The hotel group also intend to build a 140 bed student residence on the site. I have no problem at all with the emergence of student accommodation around the city but given that they come with no Part V conditions nor rent control for the students trying to access them, they are merely being used as means to exploit wealthier international students in their current form.

The proposal also includes ten residential units. I’ll repeat that because when I first heard it I couldn’t quite grasp what was being said to me. The proposal includes the plans for ten residential units. Ten. Four of which will be social units and six that will be sold privately.

That is ten units in the middle of the worst housing crisis in the history of the State in which people are dying on our streets and over 3000 homeless children are being crammed into family hubs and single room hotel accommodation.

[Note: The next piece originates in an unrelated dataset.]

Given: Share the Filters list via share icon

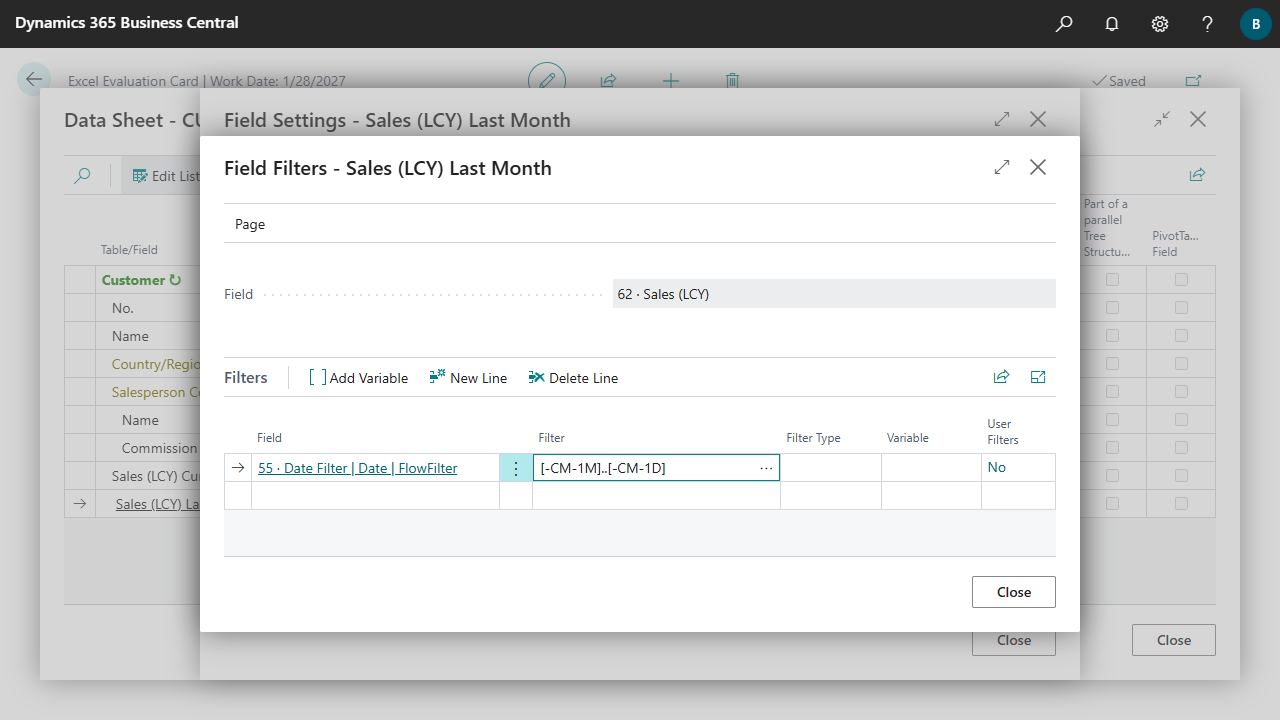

There will be a cultural amenity on the site; a type of concert hall that will be built in what was previously the Church in the convent quarters of the former Magdalene Laundry. In normal circumstances I would be thrilled by such a development but it isn’t anticipated that this would be a public amenity but rather owned and operated by the purchaser.

This is of course their right as owners but this was once a place of communal gathering for the local community, and agnostic as I may be, I must admit that this particular church was one of beauty.

There are some retail units also planned and the welcome addition of a small community space for a youth drug rehabilitation project that currently operates out of the laundry. But what is not in the plans, is any reference at all to a memorial that was promised to the surviving women of the Magdalene Laundries.

This memorial to the victims was a recommendation made by Justice Quirke in 2013 and is something that many of the survivors and their representative groups hold very dear. I and other Councillors at this meeting did enquire as to the location of the memorial and it was suggested that it would be decided after the sale by the new owners of the site in consultation with DCC.

Quite literally, the memorial to the women incarcerated at this laundry and others will be an after-thought. That is both reprehensible and unforgivable.

To me, the sale of this former Magdalene laundry site represents the final stage of the cover up of abuse, coercion and control of women in this country. Only a fortnight after an ombudsman report found that many survivors were wrongfully denied redress, the deliberate attempts to forget and to airbrush our shameful past is almost complete.

You can stop this sale though. The final decision to dispose of council land is a reserved function of elected members to Dublin City Council.

I strongly encourage you to contact your local Councillors and inform them not to accept neither this sale, nor any other disposal of this property that doesn’t contain a suitable memorial that honours and commemorates the Magdalene women both past and present.

And most importantly, a memorial that is designed in consultation with the survivors themselves and the various different representative groups who have fought alongside them for many years.